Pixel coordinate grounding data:
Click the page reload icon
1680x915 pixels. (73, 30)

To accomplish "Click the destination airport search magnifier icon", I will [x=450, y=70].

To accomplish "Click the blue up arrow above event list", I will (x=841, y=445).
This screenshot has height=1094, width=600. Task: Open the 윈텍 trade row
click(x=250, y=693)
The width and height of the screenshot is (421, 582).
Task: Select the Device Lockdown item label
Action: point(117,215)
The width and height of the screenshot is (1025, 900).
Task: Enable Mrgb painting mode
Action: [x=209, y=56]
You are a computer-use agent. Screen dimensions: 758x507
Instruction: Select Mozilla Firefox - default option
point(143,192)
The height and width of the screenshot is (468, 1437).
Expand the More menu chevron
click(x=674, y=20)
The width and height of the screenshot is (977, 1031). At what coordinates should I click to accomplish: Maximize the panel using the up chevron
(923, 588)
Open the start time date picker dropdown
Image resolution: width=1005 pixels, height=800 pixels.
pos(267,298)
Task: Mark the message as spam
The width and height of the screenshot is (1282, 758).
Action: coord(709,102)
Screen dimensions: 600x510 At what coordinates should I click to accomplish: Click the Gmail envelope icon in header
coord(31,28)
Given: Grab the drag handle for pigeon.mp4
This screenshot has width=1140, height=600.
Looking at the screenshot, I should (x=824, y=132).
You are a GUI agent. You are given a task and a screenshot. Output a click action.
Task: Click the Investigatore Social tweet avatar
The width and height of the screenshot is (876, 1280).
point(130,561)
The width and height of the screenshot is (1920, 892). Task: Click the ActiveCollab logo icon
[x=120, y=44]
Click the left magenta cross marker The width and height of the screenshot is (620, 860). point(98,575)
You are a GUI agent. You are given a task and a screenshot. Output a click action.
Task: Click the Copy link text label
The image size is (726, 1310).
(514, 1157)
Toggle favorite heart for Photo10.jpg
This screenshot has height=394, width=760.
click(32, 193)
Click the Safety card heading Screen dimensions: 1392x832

_Aim of the task_:
What is needed is an exact copy of the lines from the one containing "Task: Click the Investigatore" through the last line of the records above, both included.

_Exercise output_:
Task: Click the Investigatore Social tweet avatar
The width and height of the screenshot is (876, 1280).
point(130,561)
The width and height of the screenshot is (1920, 892). Task: Click the ActiveCollab logo icon
[x=120, y=44]
Click the left magenta cross marker The width and height of the screenshot is (620, 860). point(98,575)
You are a GUI agent. You are given a task and a screenshot. Output a click action.
Task: Click the Copy link text label
The image size is (726, 1310).
(514, 1157)
Toggle favorite heart for Photo10.jpg
This screenshot has height=394, width=760.
click(32, 193)
Click the Safety card heading Screen dimensions: 1392x832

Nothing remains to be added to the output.